Eon is an apprentice to the Tiger Dragoneye, one of the people in the kingdom who is bound to one of the 12 energy dragons, each one named with one of the animals in the Zodiac. Eon wants his master to be wealthy and wants to escape from his world of poverty so he trains hard for four years in hope of becoming the Rat Dragoneye’s apprentice. The only two problem are… Eon is a cripple with a bad leg and he is also a girl named Eona pretending to be a boy. The strict rule in that land is that, no matter how crippled you are as a boy, that would still be better than an athletic girl. It was believed in that kingdom that girls are too weak to be a Dragoneye.

In most obvious books, luck is always on the main character’s side and they usually become what they intended to become. In this case, Eona should be the new Rat Dragoneye apprentice. Sadly, that is not the case. During the auditions, the cruel and abusive Rat Dragoneye named Lord Ido instantly has a dislike for Eona. Not only that, but Ranne, the swordsmaster who was to spar with Eona, is a minion of Ido and instead of doing the rehearsed moves that were designated for the audition, Ranne fights all-out. Eona is knocked out because of her crippled leg. During the choosing, Dillon, another apprentice, is chosen to be the new Rat Dragoneye apprentice. Just when all is lost, one of the mirrors in the stadium shatters, releasing the Mirror Dragon, who chooses Eona as the new Mirror Dragoneye.

Eona wakes up in a royal bed inside the palace. For a second, she thinks that she has been discovered as a girl and is taken into custody. Then she remembers that she is the apprentice of the Mirror Dragon (The Dragon Dragon), who hasn’t appeared for over 50 decades. Now, hiding her gender amidst professionals has never been harder. Can Eona camouflage among the other noblemen and be a Dragoneye without spilling her secret? Or will she end up dying in the court palace assassinated or even worse, to be revealed of her true identity and being tortured to death? All questions will be answered in Eon: Dragoneye Reborn.

I would recommend this book to anyone older than 10 as it is a bit violent at times. If you enjoy pretending to be someone then this is the perfect book for you. There are many good descriptions in Eon but my favorite is the first description of the dragons.

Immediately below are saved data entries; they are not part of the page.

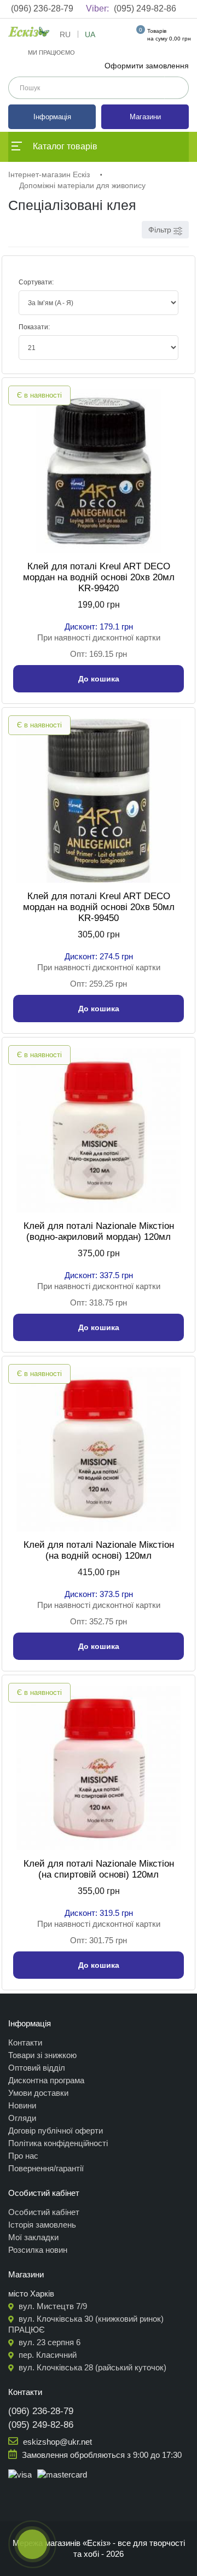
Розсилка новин (37, 2249)
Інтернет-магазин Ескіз (49, 174)
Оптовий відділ (36, 2067)
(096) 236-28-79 (42, 8)
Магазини (145, 117)
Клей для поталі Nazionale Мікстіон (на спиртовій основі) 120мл (99, 1869)
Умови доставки (38, 2092)
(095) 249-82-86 (131, 8)
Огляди (22, 2118)
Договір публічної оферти (55, 2130)
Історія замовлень (42, 2224)
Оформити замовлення (147, 65)
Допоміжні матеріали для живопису (82, 185)
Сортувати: (36, 282)
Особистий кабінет (43, 2212)
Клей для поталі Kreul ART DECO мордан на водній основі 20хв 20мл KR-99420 (99, 577)
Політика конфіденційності (58, 2143)
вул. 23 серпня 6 (48, 2342)
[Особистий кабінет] (119, 36)
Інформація (52, 117)
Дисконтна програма (46, 2080)
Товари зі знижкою (42, 2055)
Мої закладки (33, 2237)
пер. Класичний (46, 2354)
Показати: (34, 327)
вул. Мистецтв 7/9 (51, 2306)
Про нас (23, 2155)
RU (65, 34)
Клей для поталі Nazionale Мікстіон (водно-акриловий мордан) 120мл (99, 1231)
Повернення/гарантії (46, 2168)
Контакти (25, 2042)
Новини (22, 2105)
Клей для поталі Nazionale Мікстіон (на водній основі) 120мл (99, 1550)
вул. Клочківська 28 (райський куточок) (91, 2367)
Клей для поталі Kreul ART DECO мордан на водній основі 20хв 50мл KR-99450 (99, 907)
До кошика (98, 678)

Two pale blue membranes extended out from each shoulder and rippled in the sunlight like watered silk, then folded back against his body. The heavy head swung around to face us again, the mirror showing the solid line of his spine and the thick fall of his white mane. Although his eyes were no longer reflected, I knew he was studying us, choosing his apprentice.

We all know Eona is not going to be chosen but the description is very vivid and unique. This is one of the few books worthy of being called a good fantasy. I would call this book a hybrid because it contains elements of history and folklore embedded within the fantasy. Eon is truly a worthy book to read.